Scrapopolis


At all hours of the day, seven days a week, these scavengers prowl the alleys of Chicago looking for recyclable metals. The volatile price of scrap metal has been high for the last few years, which means these scrappers can make a lot of money if they can fit just a bit more junk on back of their trucks.

Anything made of metal left in the alley may turn up on the back of a scrapper truck: childrens bikes, office furniture, water heaters, filing cabinets, refridgerators, even parts of other cars. Just about anything that's not nailed down, even a few things that the owners didn't plan to get rid of.

Early in the morning the scrappers haul their gathered materials to the salvage yards on Kingsbury Street or Ashland or other scrap dealers outside the city, where they are paid by the pound for various types of metal. Here they assemble in broken-down pickup trucks to await a turn at the scale where the scrap metal will be sorted by materials and placed in various dumpsters.

Most of the bicycles, folding chairs, refrigerators, bed frames and plumbing pipes, usable as they may be, are headed for the shredder.
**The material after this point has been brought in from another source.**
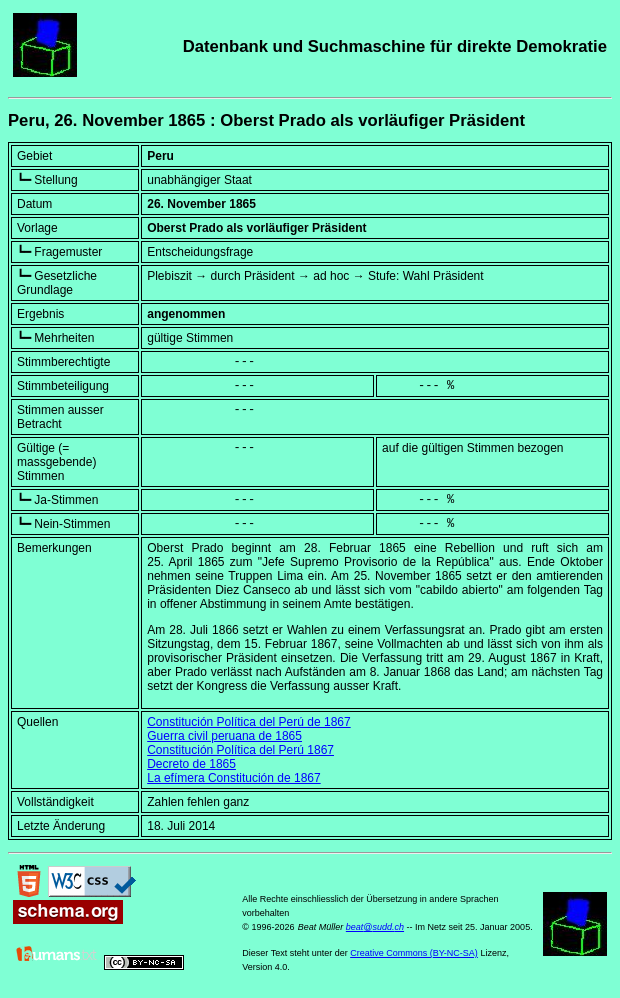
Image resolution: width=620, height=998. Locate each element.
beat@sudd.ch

On east and west sides of the river near here you can watch enormous clawed cranes and electromagnetic dinosaurs sorting the metal by type and size, crushing and baling it, then loading it on barges. Although there are still several small steel mills in Chicago, such as nearby Finkl Steel, this unsorted scrap is bound for export overseas for use in construction or recycled into consumer items.

China and India are building new mega cities of glass and steel, and are hungry for metal. Worldwide the commodity prices of steel, copper and alumium are higher than they've been in years. Currently one-third of all construction cranes in the world are engaged in building skyscrapers in China. The raw materials come from all over the world, but currently scrap metal is the second-largest export from the US to China.

While Chicago and other rust-belt cities of the Midwest were built upon steel and the profits of the steel industry a hundred years ago, very little of that heavy industry remains here nowadays. Instead, piece by piece, household by household, the simple physical structure of Chicago is being broken down and shipped off to feed new exploding megacities such as Shenzhen, Shanghai, Chengdu, etc.

There are hundreds of scrappers living and working all over Chicago in less-gentrified neighborhoods, by day scouring every square inch of the city for all metal items, before the sun rises and late into the evening. The high price of scrap encourages them to pick up that last door knob or those extra plumbing pipes to make a few cents more. Across the city there are hundreds of these scrappers and they are a major force of domestic deindustrialization.

Each load of scrap metal hauled through the alley represents the end chapter of a story of the manufacture of common consumer items, many of them created right here in Chicago many years ago, now shipped off to lands on the other side of the world.